Collected data:
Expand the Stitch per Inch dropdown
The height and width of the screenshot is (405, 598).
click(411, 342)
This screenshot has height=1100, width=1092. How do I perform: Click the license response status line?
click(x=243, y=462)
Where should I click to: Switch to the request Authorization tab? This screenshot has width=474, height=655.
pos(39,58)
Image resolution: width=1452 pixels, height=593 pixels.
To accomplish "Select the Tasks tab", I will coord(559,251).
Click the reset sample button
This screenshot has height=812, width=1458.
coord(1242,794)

Work to do:
Rewrite the listing above as a JSON array of strings, with one string for each line and any blank lines dropped.

Worked answer:
[
  "Expand the Stitch per Inch dropdown",
  "The height and width of the screenshot is (405, 598).",
  "click(411, 342)",
  "This screenshot has height=1100, width=1092. How do I perform: Click the license response status line?",
  "click(x=243, y=462)",
  "Where should I click to: Switch to the request Authorization tab? This screenshot has width=474, height=655.",
  "pos(39,58)",
  "Image resolution: width=1452 pixels, height=593 pixels.",
  "To accomplish \"Select the Tasks tab\", I will coord(559,251).",
  "Click the reset sample button",
  "This screenshot has height=812, width=1458.",
  "coord(1242,794)"
]